I am in lovely home comfort, quiet radio keeping me company in this green caravan. Outside the wind is wild, it presses against the walls of my wood lined retreat and I can feel the structure shifting and bending in the face of these solid fists of air.
The wind turbine emits great swoops of sound, the frantic mechanic whines of a machine approaching maximum exertion. How long until it abandons this attempt to tame the air? Until it gives way to brutal shearing force, wrenching the tiny fan into the sky in a final exuberant tumble.
The electricity cuts out at intervals and suddenly the light outside is intruding into my private space. There is no happy yellow glow emitting from my familiar windows, instead, out there, tree bone silhouettes pop up like black paper scenery.
The light flickers on, the radio resumes and I am back in my cosy homeland; my heaps of woollen blankets and heavy sheepskin, my personal riches of blue velvet curtains and worn wooden floor.
Earlier I watched the sheep outside my window. I watched a ram trotting head down, now with purpose and now benign; stalking a ewe with stiff legged innocent steps until it was close enough to quickly move forward and push its face into the scent between her legs. She moved away, startled.
The wind has infected the horses, they run in short, jerking steps, tossing their heads. There is a moment of blowing; rushing and rising, as if they fly, high and outwards with this quick flick of energy, over trees and fences.
I have just returned from the main trailer, picking my way, candlelit, through the garden. One more thing.
In the main trailer there is a huge apple, the size of my two clenched fists. Picked like a prize pearl from a heap of sliding apples, saved from a mere mundane death, it sits in our kitchen like royalty. Blushing from red to yellow, this dappled prize is pert and perfect. It's a picture of an apple, magnified and made flesh.

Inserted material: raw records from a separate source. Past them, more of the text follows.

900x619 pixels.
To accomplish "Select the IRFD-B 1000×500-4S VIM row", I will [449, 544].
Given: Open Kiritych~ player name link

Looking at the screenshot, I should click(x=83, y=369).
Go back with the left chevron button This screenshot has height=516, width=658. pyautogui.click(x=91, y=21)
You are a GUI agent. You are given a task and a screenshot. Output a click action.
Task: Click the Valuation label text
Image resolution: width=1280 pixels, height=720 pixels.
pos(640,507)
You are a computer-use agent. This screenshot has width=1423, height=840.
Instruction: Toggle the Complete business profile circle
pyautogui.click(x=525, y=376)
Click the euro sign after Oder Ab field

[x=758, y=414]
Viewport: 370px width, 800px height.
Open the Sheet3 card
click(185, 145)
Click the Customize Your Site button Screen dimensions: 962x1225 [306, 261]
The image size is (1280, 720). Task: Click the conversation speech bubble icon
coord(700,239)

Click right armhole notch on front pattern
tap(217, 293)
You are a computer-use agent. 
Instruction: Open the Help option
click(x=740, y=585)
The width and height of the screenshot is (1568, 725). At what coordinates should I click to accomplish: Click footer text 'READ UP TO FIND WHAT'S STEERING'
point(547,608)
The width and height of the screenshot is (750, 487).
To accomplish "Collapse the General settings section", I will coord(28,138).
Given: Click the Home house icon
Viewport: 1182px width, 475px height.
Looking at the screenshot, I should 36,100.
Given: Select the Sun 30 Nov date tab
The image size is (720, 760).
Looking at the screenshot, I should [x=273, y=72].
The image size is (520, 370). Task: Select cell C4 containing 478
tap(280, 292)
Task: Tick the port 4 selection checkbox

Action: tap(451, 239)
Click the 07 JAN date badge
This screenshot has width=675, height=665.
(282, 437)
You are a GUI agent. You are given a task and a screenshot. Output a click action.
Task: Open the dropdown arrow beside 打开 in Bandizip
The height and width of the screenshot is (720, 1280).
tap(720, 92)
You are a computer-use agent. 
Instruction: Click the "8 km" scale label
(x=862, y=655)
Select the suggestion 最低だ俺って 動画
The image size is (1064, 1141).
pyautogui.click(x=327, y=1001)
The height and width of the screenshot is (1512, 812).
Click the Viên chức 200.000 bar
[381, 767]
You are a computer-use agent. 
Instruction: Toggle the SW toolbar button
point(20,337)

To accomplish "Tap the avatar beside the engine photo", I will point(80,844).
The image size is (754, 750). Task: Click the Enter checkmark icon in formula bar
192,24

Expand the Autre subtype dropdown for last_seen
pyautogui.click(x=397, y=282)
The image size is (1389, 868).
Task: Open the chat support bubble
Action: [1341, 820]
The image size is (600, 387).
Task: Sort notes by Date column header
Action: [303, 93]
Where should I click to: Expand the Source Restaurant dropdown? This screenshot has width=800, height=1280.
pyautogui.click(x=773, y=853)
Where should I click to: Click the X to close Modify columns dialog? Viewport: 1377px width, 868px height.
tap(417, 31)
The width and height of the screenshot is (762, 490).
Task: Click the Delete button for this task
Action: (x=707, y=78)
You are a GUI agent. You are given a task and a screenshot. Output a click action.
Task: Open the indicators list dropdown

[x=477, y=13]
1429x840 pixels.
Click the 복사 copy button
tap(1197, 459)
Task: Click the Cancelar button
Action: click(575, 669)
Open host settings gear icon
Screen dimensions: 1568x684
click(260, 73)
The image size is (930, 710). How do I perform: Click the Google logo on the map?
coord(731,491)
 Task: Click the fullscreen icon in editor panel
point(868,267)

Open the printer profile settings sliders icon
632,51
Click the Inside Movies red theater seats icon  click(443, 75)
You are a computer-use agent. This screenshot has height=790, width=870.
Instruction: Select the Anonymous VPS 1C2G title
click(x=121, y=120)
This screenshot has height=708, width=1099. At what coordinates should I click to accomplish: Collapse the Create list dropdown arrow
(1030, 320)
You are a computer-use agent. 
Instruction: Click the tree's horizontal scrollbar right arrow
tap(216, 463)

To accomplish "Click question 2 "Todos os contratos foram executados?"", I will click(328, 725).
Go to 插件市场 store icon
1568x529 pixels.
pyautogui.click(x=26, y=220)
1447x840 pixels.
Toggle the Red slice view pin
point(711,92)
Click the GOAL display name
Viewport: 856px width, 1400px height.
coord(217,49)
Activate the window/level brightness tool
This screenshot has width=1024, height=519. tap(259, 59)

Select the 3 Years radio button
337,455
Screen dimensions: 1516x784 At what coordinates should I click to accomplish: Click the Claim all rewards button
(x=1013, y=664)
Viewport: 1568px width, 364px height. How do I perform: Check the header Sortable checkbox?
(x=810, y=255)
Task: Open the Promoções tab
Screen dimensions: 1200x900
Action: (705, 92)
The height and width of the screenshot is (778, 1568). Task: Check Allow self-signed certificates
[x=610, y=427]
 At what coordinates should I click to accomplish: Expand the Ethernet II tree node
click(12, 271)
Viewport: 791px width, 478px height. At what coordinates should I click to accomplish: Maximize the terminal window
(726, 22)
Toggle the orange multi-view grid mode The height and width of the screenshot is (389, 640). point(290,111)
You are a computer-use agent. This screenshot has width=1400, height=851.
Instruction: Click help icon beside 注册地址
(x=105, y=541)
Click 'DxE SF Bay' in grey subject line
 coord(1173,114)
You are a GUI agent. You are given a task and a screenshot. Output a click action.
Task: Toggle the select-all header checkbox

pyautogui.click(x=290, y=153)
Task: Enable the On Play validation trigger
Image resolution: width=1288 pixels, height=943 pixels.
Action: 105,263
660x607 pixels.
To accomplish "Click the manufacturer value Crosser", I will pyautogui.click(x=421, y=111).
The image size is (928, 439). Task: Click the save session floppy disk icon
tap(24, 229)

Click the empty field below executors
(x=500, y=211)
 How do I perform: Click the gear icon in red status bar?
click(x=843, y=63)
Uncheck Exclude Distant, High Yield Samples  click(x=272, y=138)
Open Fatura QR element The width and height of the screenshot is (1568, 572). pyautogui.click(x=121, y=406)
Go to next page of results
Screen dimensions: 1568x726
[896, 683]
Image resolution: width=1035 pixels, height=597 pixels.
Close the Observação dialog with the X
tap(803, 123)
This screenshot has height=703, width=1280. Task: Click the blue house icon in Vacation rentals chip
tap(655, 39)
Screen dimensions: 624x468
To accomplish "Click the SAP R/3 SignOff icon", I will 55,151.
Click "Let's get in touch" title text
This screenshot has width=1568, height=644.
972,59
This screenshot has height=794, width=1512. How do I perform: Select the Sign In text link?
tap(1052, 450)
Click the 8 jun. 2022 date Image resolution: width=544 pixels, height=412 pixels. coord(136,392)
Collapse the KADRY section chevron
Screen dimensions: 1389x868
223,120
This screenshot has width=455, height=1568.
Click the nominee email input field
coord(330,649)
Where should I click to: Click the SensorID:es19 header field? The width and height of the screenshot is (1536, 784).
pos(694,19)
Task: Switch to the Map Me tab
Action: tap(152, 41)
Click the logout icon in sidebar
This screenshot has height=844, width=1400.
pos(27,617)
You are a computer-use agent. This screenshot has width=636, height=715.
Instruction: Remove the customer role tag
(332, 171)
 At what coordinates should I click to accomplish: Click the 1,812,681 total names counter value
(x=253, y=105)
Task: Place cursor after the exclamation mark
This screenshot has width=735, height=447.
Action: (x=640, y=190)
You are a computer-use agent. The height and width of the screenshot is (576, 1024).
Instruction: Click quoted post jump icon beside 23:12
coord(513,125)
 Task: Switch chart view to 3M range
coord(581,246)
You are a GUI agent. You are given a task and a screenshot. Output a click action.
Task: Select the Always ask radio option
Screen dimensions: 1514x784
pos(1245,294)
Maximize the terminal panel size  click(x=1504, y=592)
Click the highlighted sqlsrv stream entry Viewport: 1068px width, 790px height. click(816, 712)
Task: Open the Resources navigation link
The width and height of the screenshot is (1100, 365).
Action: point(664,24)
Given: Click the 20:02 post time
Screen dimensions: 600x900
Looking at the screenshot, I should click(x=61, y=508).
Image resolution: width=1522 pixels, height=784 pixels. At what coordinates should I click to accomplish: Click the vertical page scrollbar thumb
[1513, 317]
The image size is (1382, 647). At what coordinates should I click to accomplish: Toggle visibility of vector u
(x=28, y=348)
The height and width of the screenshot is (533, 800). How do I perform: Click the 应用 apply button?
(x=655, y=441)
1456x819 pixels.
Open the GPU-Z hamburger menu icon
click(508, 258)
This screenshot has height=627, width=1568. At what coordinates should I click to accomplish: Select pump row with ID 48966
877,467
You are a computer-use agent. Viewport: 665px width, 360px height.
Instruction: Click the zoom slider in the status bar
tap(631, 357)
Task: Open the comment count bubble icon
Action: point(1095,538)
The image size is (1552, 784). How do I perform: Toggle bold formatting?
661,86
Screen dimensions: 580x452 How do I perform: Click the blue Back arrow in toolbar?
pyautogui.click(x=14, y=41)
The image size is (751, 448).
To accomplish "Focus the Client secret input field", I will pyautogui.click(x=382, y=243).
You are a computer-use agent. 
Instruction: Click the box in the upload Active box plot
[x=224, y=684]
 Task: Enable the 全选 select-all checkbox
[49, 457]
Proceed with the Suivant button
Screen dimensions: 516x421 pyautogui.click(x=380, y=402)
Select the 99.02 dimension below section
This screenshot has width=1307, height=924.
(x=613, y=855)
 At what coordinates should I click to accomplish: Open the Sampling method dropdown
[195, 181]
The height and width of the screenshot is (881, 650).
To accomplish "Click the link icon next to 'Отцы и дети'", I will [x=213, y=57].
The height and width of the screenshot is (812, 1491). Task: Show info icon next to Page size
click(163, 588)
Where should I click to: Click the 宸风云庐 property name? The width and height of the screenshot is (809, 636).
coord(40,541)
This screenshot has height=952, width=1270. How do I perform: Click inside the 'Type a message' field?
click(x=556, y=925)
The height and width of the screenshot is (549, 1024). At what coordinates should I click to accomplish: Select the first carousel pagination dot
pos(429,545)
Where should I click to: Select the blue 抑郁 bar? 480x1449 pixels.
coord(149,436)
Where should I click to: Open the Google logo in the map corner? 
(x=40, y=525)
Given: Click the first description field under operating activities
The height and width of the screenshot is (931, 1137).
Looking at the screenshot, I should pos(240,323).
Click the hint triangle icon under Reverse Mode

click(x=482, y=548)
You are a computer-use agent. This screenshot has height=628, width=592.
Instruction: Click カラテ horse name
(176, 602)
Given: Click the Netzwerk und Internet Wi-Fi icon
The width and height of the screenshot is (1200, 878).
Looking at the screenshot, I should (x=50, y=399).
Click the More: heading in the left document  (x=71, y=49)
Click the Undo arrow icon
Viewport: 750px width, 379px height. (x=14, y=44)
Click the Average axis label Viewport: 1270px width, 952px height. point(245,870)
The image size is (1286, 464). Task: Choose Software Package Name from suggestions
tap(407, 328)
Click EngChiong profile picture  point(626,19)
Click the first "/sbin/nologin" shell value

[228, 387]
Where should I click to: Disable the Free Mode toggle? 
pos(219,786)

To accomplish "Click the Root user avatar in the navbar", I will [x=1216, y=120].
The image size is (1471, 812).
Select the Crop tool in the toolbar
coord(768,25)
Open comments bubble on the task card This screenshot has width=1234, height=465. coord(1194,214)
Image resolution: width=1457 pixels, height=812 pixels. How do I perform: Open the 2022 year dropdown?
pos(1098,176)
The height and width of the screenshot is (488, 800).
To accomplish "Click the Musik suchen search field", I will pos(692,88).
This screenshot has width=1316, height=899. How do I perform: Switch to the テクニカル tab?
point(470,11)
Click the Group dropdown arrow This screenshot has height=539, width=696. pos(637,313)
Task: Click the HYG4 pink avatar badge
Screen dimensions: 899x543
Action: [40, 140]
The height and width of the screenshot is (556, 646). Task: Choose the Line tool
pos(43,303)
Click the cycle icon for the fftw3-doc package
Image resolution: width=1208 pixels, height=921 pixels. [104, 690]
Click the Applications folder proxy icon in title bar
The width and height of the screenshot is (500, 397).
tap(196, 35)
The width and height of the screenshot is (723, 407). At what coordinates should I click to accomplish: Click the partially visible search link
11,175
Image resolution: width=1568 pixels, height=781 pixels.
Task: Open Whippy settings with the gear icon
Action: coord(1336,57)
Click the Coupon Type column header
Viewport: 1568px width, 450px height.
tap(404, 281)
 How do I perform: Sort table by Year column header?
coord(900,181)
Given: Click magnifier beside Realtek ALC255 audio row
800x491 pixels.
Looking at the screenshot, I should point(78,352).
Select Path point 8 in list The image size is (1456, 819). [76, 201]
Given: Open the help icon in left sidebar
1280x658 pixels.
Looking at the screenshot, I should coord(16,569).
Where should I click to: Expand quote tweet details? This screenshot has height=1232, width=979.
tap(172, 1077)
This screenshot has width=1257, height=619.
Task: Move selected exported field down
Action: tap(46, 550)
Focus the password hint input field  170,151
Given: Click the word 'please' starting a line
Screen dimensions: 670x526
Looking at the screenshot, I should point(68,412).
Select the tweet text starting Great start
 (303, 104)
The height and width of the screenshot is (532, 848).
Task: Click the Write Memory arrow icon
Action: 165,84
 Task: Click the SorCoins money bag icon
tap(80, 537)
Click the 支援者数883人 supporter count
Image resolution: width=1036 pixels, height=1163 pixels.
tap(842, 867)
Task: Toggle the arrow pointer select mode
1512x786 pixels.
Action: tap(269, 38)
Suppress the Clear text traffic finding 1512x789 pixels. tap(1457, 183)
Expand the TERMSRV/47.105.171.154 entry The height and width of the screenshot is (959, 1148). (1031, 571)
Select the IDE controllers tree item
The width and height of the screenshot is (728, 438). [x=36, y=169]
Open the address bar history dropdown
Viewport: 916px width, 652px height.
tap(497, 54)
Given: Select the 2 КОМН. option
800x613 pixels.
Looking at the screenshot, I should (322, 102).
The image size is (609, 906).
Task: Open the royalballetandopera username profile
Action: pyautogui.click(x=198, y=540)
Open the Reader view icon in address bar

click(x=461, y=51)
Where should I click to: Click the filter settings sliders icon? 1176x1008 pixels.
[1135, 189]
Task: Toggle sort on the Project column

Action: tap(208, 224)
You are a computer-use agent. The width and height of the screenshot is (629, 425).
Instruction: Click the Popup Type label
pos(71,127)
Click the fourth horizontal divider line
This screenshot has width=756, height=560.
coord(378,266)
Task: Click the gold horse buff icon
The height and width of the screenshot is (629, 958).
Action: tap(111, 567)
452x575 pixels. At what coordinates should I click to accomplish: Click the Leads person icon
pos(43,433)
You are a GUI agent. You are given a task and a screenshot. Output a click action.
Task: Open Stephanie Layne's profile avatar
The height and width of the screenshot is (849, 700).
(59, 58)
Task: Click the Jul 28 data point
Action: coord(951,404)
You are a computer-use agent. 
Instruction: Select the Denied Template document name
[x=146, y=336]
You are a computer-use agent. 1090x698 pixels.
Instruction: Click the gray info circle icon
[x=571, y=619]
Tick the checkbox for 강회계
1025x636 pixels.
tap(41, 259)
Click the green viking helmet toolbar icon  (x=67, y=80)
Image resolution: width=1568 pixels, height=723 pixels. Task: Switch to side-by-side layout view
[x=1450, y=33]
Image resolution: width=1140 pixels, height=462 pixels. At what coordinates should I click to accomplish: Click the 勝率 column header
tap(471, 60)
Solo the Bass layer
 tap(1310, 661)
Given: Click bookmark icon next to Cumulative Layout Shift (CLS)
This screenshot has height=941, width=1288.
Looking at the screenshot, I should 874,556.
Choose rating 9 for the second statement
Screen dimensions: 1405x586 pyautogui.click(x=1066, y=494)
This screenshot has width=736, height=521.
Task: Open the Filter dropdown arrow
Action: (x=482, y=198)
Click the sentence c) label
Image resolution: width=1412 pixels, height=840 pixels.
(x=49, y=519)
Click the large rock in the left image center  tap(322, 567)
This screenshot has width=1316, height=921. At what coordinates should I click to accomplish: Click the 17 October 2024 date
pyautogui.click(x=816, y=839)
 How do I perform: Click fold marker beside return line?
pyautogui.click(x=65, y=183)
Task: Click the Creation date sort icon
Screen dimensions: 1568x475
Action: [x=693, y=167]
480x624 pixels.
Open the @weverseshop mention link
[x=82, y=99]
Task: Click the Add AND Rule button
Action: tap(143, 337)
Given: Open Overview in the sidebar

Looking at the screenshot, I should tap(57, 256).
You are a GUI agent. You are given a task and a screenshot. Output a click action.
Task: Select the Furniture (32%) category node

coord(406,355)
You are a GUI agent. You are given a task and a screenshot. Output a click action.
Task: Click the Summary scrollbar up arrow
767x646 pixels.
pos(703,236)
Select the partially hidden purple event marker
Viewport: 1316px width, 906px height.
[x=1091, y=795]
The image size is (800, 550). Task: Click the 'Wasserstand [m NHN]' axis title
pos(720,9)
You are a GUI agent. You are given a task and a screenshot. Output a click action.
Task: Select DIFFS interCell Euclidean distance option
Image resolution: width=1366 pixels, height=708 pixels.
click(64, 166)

I want to write across your skin oh apple. I want to engrave loving words into your flesh. Oh ideal apple, our adored exhibit, I will carve clear curling poetry that will stand fresh at first in a shock of white then fade and brown in your ageing; a slow hymn to your shrinking, your dignified descent into fold and decay.
There is no end to this letter, just a fade to sleep. The wind continues, unremitting. When I go outside it is as if I am caught within and dragged into the air. The wind pushes us and takes all within itself; we are no longer solid, only blown through like pieces of tiny leaf, nameless.